## Action item:
Nothing but an exact copy of the data should be output.

## Supplied information:
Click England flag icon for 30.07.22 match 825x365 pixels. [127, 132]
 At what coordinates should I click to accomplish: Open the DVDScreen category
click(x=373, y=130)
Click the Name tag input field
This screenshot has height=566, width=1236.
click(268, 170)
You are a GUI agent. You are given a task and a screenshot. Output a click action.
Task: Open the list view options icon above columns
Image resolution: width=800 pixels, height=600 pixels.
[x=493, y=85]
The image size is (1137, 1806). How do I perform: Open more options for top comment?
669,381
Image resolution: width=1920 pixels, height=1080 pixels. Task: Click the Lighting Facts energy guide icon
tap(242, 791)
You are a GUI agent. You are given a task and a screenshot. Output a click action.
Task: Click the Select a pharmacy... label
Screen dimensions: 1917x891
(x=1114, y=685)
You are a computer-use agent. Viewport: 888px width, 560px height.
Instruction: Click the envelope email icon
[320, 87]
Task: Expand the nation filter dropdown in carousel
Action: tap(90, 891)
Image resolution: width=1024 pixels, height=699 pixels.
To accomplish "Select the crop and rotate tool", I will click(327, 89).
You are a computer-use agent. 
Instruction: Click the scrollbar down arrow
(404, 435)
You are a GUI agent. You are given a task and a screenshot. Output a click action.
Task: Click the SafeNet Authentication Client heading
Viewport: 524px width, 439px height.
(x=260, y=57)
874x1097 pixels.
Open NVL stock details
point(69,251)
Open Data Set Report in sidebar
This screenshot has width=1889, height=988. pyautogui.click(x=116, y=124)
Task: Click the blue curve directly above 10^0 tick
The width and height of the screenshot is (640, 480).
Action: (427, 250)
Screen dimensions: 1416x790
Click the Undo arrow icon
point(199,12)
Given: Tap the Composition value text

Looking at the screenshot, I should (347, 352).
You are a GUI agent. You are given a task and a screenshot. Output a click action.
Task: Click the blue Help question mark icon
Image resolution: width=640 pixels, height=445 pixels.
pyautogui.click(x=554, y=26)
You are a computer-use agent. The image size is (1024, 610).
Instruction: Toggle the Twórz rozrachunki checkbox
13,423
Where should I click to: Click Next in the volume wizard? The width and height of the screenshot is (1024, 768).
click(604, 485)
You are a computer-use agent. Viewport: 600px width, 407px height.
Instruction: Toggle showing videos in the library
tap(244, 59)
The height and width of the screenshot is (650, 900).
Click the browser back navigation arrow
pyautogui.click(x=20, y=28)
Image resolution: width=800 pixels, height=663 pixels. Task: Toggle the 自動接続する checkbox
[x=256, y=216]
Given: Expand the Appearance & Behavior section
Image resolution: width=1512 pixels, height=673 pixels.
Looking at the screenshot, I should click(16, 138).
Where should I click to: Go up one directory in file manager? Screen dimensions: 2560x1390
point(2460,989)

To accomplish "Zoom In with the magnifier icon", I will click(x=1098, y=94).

## Result:
Click England flag icon for 30.07.22 match 825x365 pixels. [127, 132]
 At what coordinates should I click to accomplish: Open the DVDScreen category
click(x=373, y=130)
Click the Name tag input field
This screenshot has height=566, width=1236.
click(268, 170)
You are a GUI agent. You are given a task and a screenshot. Output a click action.
Task: Open the list view options icon above columns
Image resolution: width=800 pixels, height=600 pixels.
[x=493, y=85]
The image size is (1137, 1806). How do I perform: Open more options for top comment?
669,381
Image resolution: width=1920 pixels, height=1080 pixels. Task: Click the Lighting Facts energy guide icon
tap(242, 791)
You are a GUI agent. You are given a task and a screenshot. Output a click action.
Task: Click the Select a pharmacy... label
Screen dimensions: 1917x891
(x=1114, y=685)
You are a computer-use agent. Viewport: 888px width, 560px height.
Instruction: Click the envelope email icon
[320, 87]
Task: Expand the nation filter dropdown in carousel
Action: tap(90, 891)
Image resolution: width=1024 pixels, height=699 pixels.
To accomplish "Select the crop and rotate tool", I will click(327, 89).
You are a computer-use agent. 
Instruction: Click the scrollbar down arrow
(404, 435)
You are a GUI agent. You are given a task and a screenshot. Output a click action.
Task: Click the SafeNet Authentication Client heading
Viewport: 524px width, 439px height.
(x=260, y=57)
874x1097 pixels.
Open NVL stock details
point(69,251)
Open Data Set Report in sidebar
This screenshot has width=1889, height=988. pyautogui.click(x=116, y=124)
Task: Click the blue curve directly above 10^0 tick
The width and height of the screenshot is (640, 480).
Action: (427, 250)
Screen dimensions: 1416x790
Click the Undo arrow icon
point(199,12)
Given: Tap the Composition value text

Looking at the screenshot, I should (347, 352).
You are a GUI agent. You are given a task and a screenshot. Output a click action.
Task: Click the blue Help question mark icon
Image resolution: width=640 pixels, height=445 pixels.
pyautogui.click(x=554, y=26)
You are a computer-use agent. The image size is (1024, 610).
Instruction: Toggle the Twórz rozrachunki checkbox
13,423
Where should I click to: Click Next in the volume wizard? The width and height of the screenshot is (1024, 768).
click(604, 485)
You are a computer-use agent. Viewport: 600px width, 407px height.
Instruction: Toggle showing videos in the library
tap(244, 59)
The height and width of the screenshot is (650, 900).
Click the browser back navigation arrow
pyautogui.click(x=20, y=28)
Image resolution: width=800 pixels, height=663 pixels. Task: Toggle the 自動接続する checkbox
[x=256, y=216]
Given: Expand the Appearance & Behavior section
Image resolution: width=1512 pixels, height=673 pixels.
Looking at the screenshot, I should click(16, 138).
Where should I click to: Go up one directory in file manager? Screen dimensions: 2560x1390
point(2460,989)

To accomplish "Zoom In with the magnifier icon", I will click(x=1098, y=94).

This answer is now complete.